Report Summarizer condenses long documents — quarterly reports, research papers, meeting transcripts, audit findings — into concise summaries with key takeaways, extracted metrics, and flagged risks or opportunities. You choose the depth and focus, and the agent does the reading for you.
It's designed for anyone who regularly receives dense documents and needs to extract what matters quickly, without losing important nuance. Rather than producing a generic abstract, Report Summarizer structures its output around the decisions and insights you actually need to act on.
How to Use Report Summarizer
Getting Started
- Click Report Summarizer in the sidebar.
- Paste the text of the report directly into the chat, or upload a document (PDF or DOCX).
- Optionally, specify the summary depth and any particular aspects you want highlighted (e.g., "focus on financial risks" or "give me an executive summary").
- The agent will return a structured summary with key takeaways, metrics, and flagged items.
Navigation
Report Summarizer is found in the sidebar under Agents.

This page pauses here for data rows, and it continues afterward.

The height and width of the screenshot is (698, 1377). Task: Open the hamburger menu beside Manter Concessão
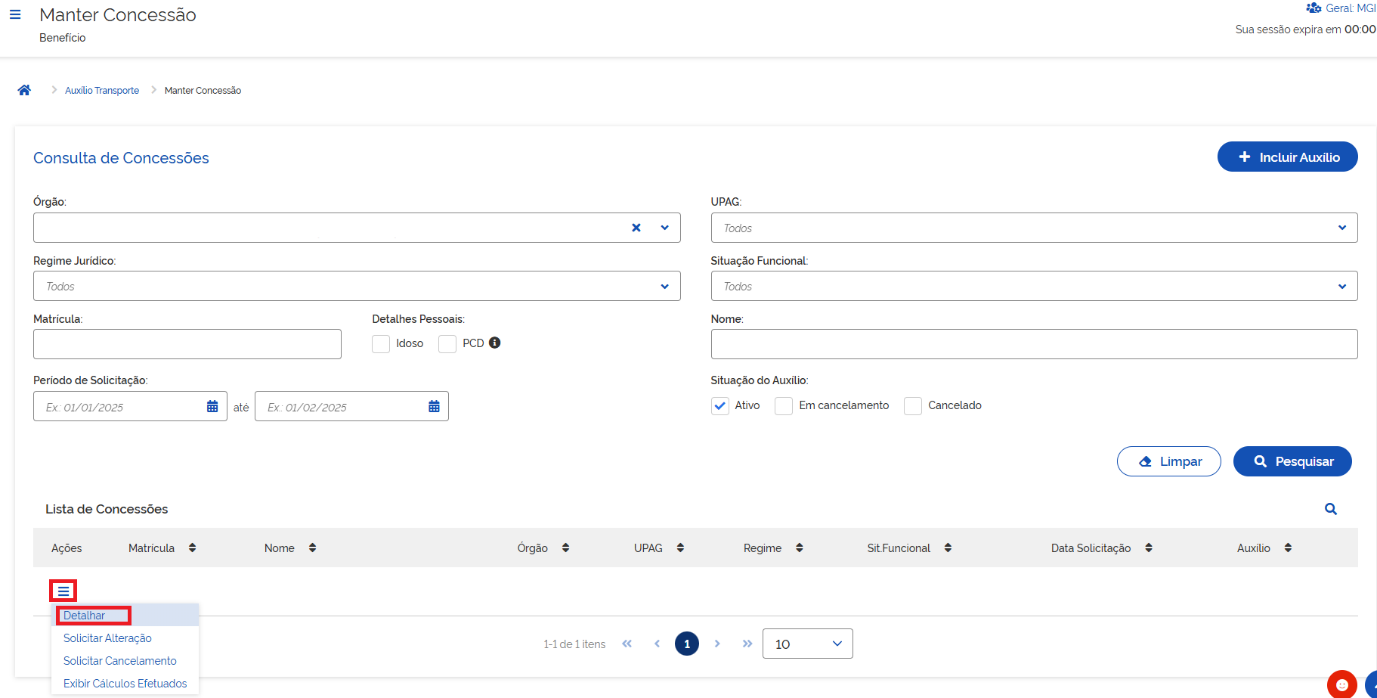pos(15,15)
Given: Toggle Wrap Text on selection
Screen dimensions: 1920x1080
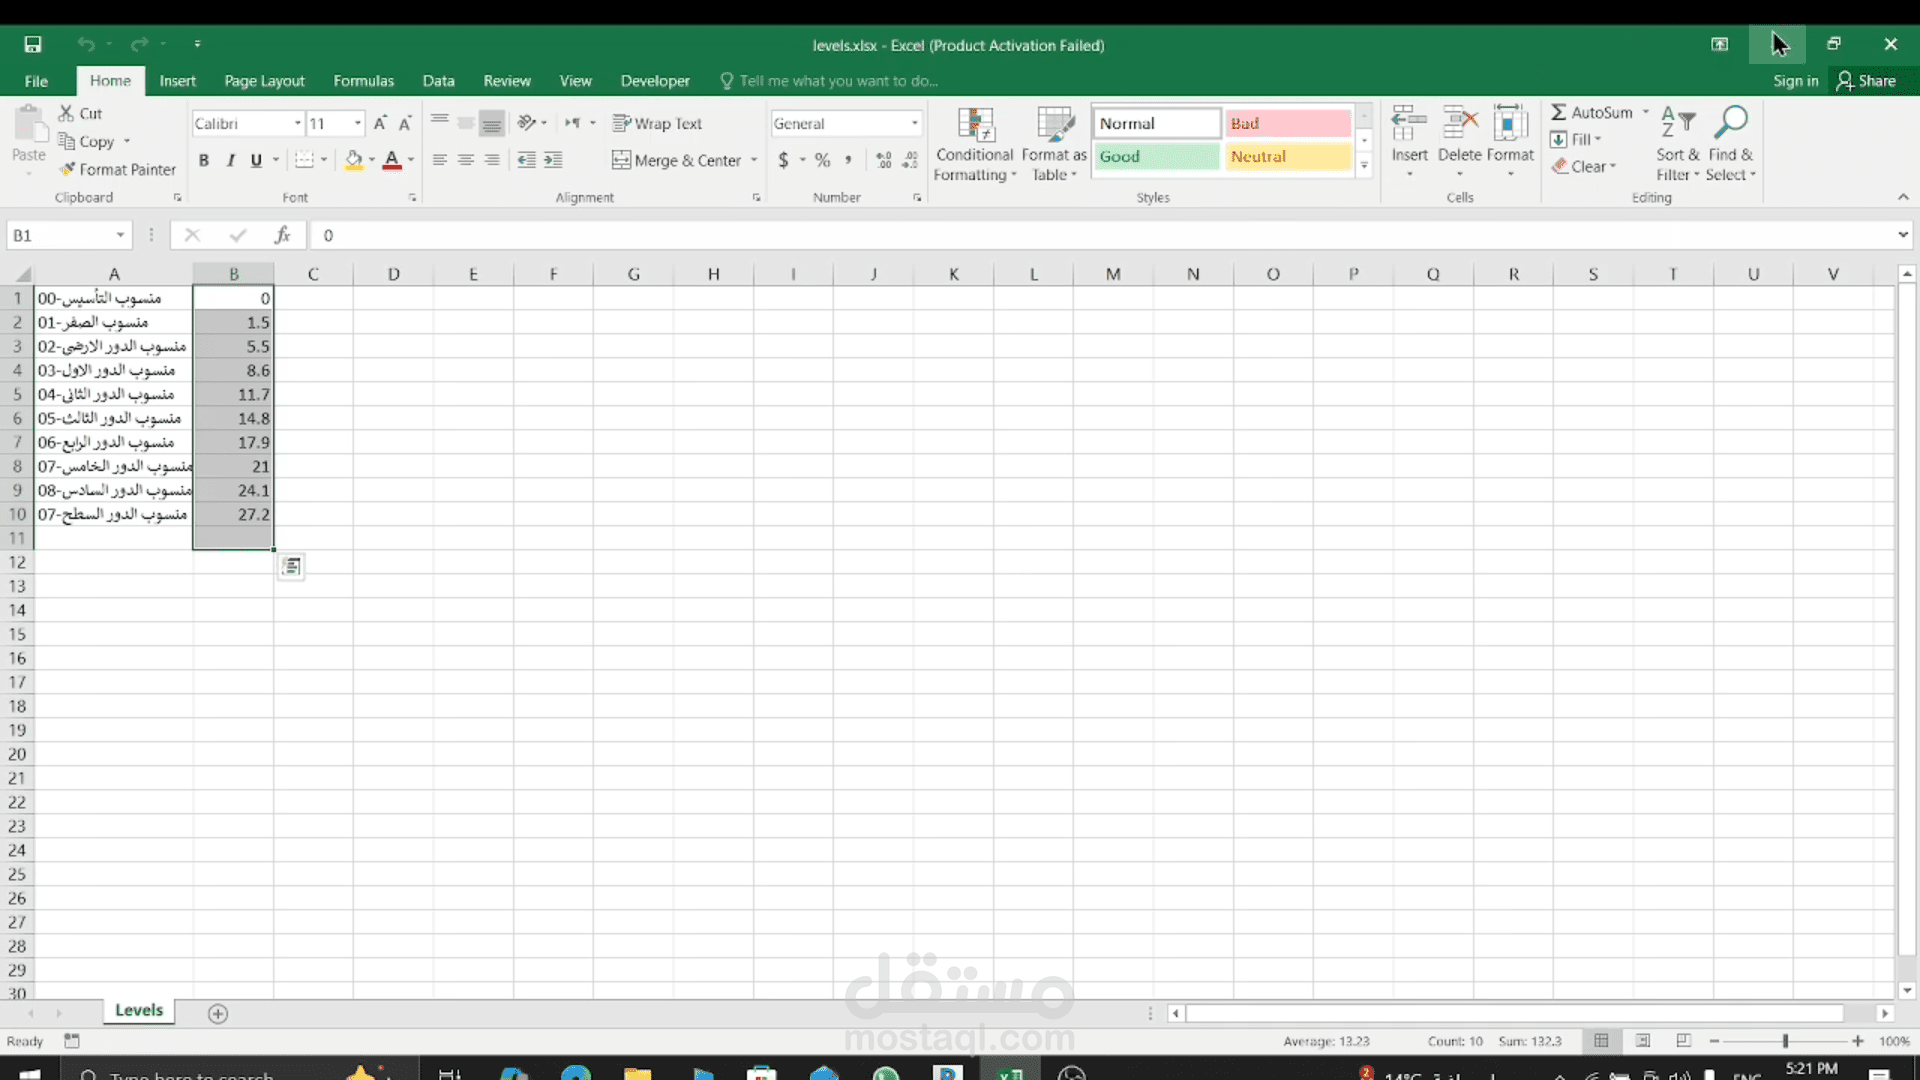Looking at the screenshot, I should click(657, 123).
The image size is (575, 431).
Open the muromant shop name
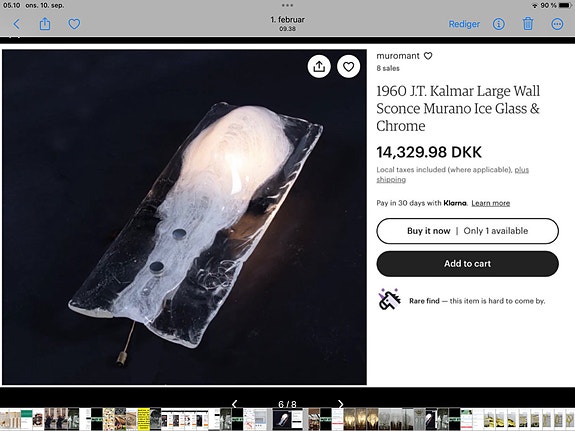(x=398, y=56)
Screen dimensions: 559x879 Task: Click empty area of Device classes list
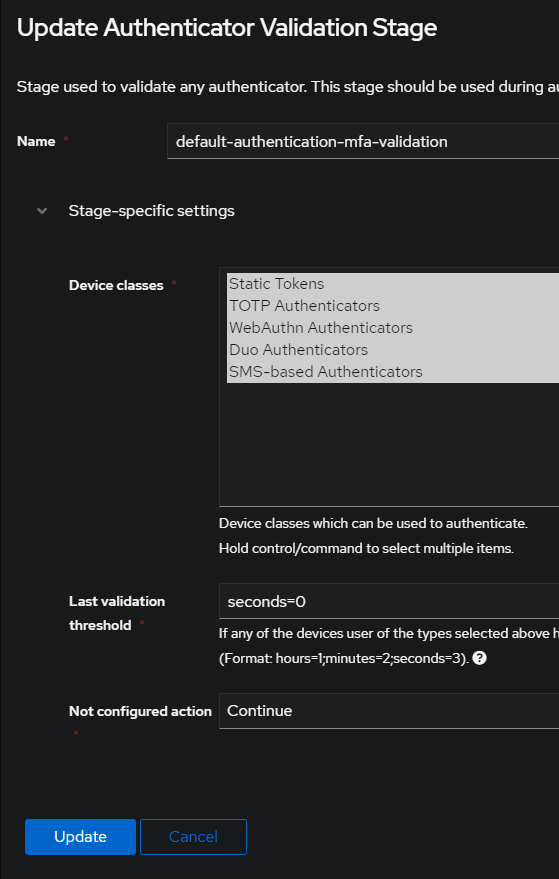[389, 444]
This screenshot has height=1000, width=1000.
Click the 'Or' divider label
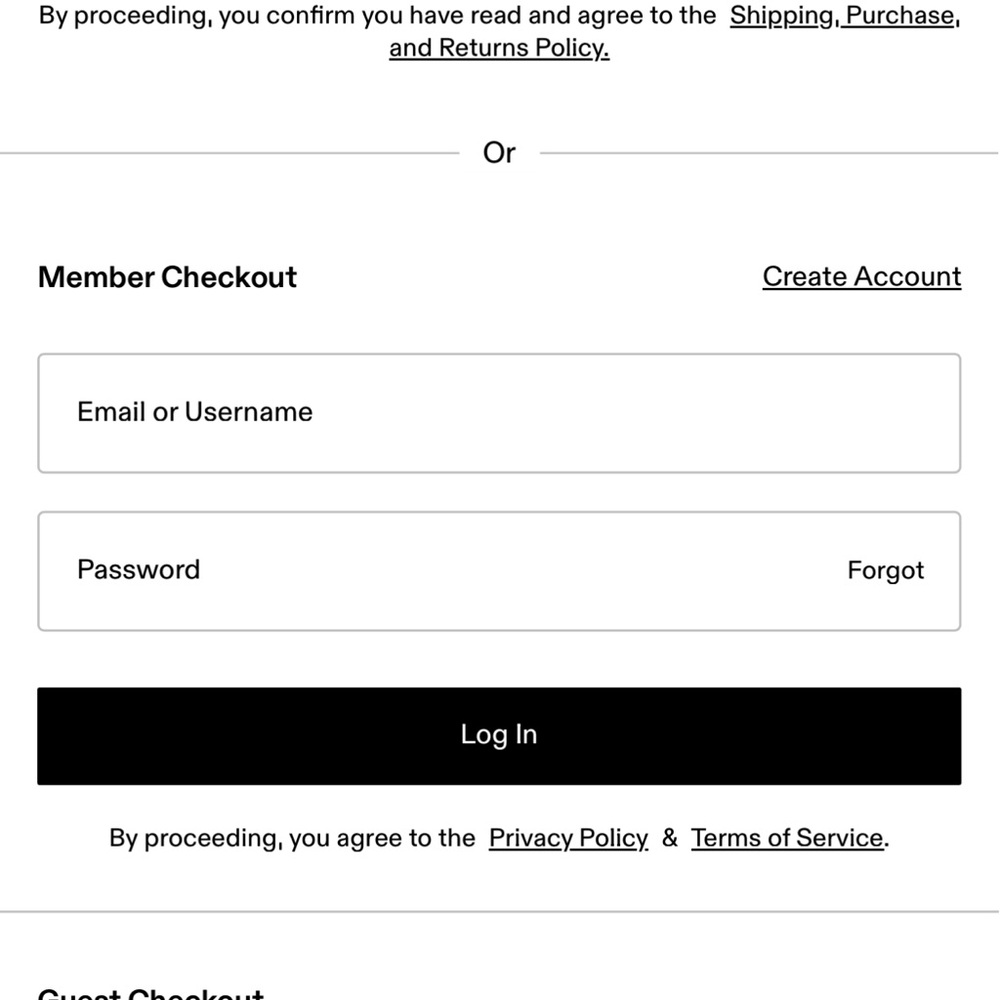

You can paste content directly into the chat input or use the upload button to attach a document. After receiving a summary, you can continue the conversation to drill into specific sections, ask clarifying questions, or request a different summary format.
Key Features
Summarization Options
- Multi-document summarization — Summarize several related documents at once and get a consolidated view that identifies common themes and contradictions across sources.
- Configurable depth — Choose between executive summary (2–3 paragraphs), detailed summary (section-by-section), or technical summary (preserving domain-specific terminology and data).
Analysis and Extraction
- Key metrics extraction — Automatically identifies and surfaces numbers, percentages, dates, and KPIs scattered throughout the document so they're visible at a glance rather than buried in paragraphs.
- Risk and opportunity flagging — Highlights language that signals potential risks, blockers, or opportunities so they don't get buried in the body text. Flagged items are listed separately for easy review.
Example Use Cases
Common Scenarios
- Summarize a 200-page annual report to 2 pages before a board presentation or investor call.
- Weekly project digests by pasting status updates from multiple teams and getting a single summary for leadership.
Advanced Scenarios
- Extract research findings from academic papers or industry reports without reading every section.
- Board-ready summaries that combine narrative, metrics, and risk flags in a format executives can act on immediately without needing to read the source document.
Tips for Best Results
Getting Better Output
- Specify your desired summary length. Saying "give me a 3-paragraph executive summary" or "summarize each section in one sentence" produces more useful output than leaving it open-ended.
- Mention what aspects to focus on. If a financial report contains both operational and strategic sections and you only care about the strategic outlook, say so. The agent will prioritize accordingly.
- For long documents, you can ask follow-up questions after the initial summary to drill into specific sections or get more detail on a particular finding.
Common Mistakes to Avoid
- Avoid asking for a summary without specifying the audience or purpose — an executive summary and a technical summary for an engineering team are very different documents.
- Don't treat the first summary as final when the document is long. Ask the agent to expand on any section that seems thin or where important context might have been compressed away.